- Your goal:
Lines before the one with "Portada (14, 136)" are left out; return that line and all that follow it, exactly, through the end of the data.

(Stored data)
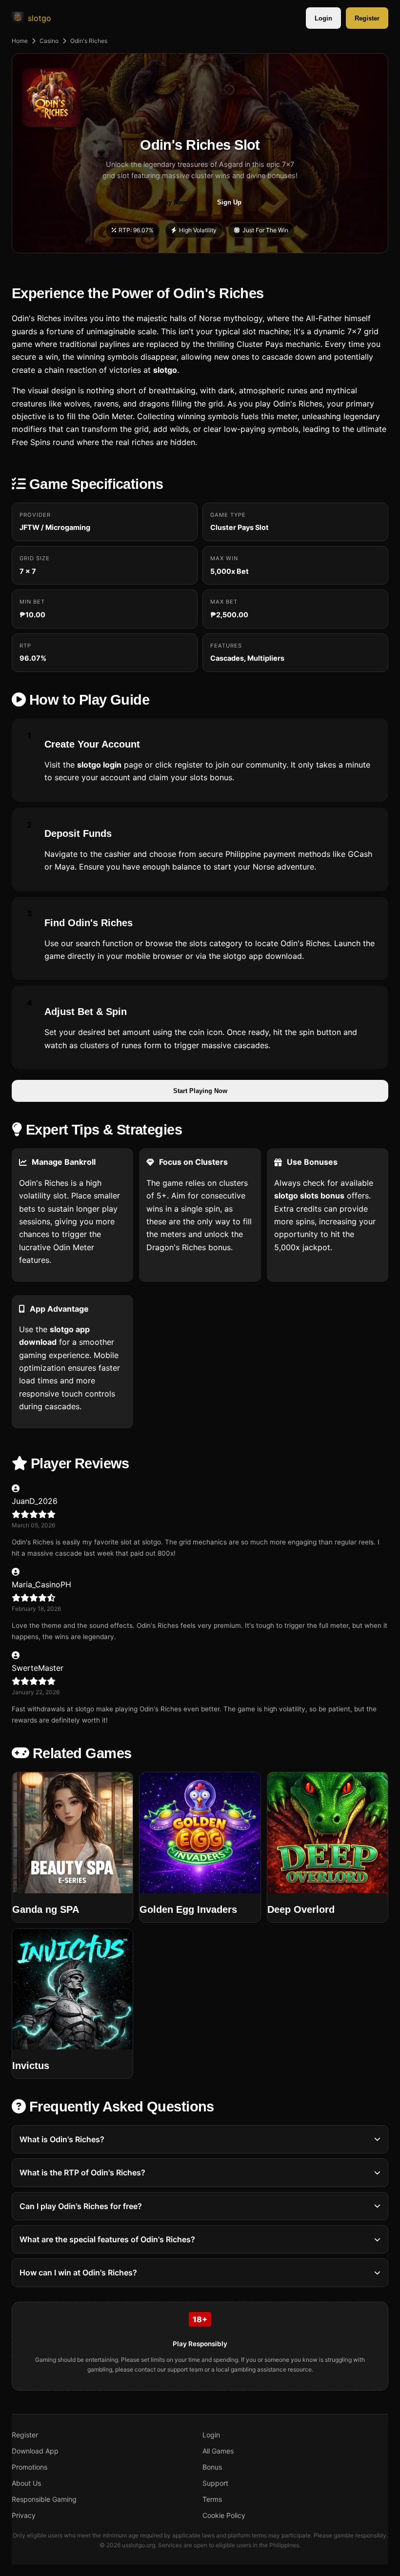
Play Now (173, 201)
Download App (35, 2451)
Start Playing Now (200, 1091)
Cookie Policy (223, 2515)
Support (215, 2483)
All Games (218, 2451)
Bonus (212, 2467)
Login (323, 18)
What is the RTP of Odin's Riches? (82, 2172)
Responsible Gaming (44, 2499)
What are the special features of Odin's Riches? (107, 2239)
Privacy (24, 2515)
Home (20, 40)
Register (367, 18)
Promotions (29, 2467)
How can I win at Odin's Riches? (78, 2272)
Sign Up (229, 201)
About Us (26, 2483)
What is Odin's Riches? (62, 2139)
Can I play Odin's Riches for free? (81, 2206)
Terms (212, 2499)
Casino (49, 40)
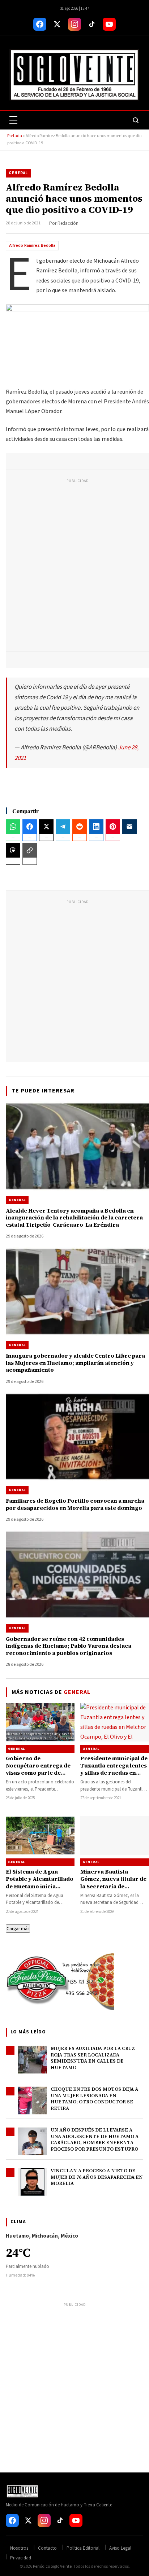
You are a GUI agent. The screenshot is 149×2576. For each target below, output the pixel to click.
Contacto (47, 2548)
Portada (14, 136)
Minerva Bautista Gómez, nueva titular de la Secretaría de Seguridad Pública (113, 1882)
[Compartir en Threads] (13, 850)
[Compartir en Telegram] (63, 826)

- Solution for this exercise:
Portada (14, 136)
Minerva Bautista Gómez, nueva titular de la Secretaría de Seguridad Pública (113, 1882)
[Compartir en Threads] (13, 850)
[Compartir en Telegram] (63, 826)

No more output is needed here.